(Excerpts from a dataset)
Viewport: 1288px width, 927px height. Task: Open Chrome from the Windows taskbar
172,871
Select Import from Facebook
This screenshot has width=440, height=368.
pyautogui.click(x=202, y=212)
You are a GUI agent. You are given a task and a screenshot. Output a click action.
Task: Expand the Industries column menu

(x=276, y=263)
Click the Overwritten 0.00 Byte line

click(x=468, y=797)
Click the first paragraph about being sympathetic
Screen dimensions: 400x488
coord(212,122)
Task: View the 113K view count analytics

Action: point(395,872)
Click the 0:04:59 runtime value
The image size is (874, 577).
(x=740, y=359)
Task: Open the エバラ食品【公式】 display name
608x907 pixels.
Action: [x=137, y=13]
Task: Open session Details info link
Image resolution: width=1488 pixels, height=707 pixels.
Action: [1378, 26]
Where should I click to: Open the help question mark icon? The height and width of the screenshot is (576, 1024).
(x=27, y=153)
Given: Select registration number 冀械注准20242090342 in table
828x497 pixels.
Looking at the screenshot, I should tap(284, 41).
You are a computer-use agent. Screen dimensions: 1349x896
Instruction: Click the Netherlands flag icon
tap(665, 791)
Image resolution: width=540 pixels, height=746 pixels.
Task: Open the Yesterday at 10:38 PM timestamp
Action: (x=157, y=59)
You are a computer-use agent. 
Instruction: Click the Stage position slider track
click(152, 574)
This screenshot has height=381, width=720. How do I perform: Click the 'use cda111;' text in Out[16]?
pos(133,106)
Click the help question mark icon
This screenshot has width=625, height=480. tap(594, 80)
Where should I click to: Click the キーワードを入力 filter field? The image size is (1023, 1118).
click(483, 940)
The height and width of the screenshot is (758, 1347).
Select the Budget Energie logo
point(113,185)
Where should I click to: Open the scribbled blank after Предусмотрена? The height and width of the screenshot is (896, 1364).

**TASK REQUIREMENTS:** Extract every record and return it verbatim.

**ANSWER:**
Viewport: 1288px width, 927px height. Task: Open Chrome from the Windows taskbar
172,871
Select Import from Facebook
This screenshot has width=440, height=368.
pyautogui.click(x=202, y=212)
You are a GUI agent. You are given a task and a screenshot. Output a click action.
Task: Expand the Industries column menu

(x=276, y=263)
Click the Overwritten 0.00 Byte line

click(x=468, y=797)
Click the first paragraph about being sympathetic
Screen dimensions: 400x488
coord(212,122)
Task: View the 113K view count analytics

Action: point(395,872)
Click the 0:04:59 runtime value
The image size is (874, 577).
(x=740, y=359)
Task: Open the エバラ食品【公式】 display name
608x907 pixels.
Action: [x=137, y=13]
Task: Open session Details info link
Image resolution: width=1488 pixels, height=707 pixels.
Action: [1378, 26]
Where should I click to: Open the help question mark icon? The height and width of the screenshot is (576, 1024).
(x=27, y=153)
Given: Select registration number 冀械注准20242090342 in table
828x497 pixels.
Looking at the screenshot, I should tap(284, 41).
You are a computer-use agent. Screen dimensions: 1349x896
Instruction: Click the Netherlands flag icon
tap(665, 791)
Image resolution: width=540 pixels, height=746 pixels.
Task: Open the Yesterday at 10:38 PM timestamp
Action: (x=157, y=59)
You are a computer-use agent. 
Instruction: Click the Stage position slider track
click(152, 574)
This screenshot has height=381, width=720. How do I perform: Click the 'use cda111;' text in Out[16]?
pos(133,106)
Click the help question mark icon
This screenshot has width=625, height=480. tap(594, 80)
Where should I click to: Click the キーワードを入力 filter field? The image size is (1023, 1118).
click(483, 940)
The height and width of the screenshot is (758, 1347).
Select the Budget Energie logo
point(113,185)
Where should I click to: Open the scribbled blank after Предусмотрена? The height and width of the screenshot is (896, 1364).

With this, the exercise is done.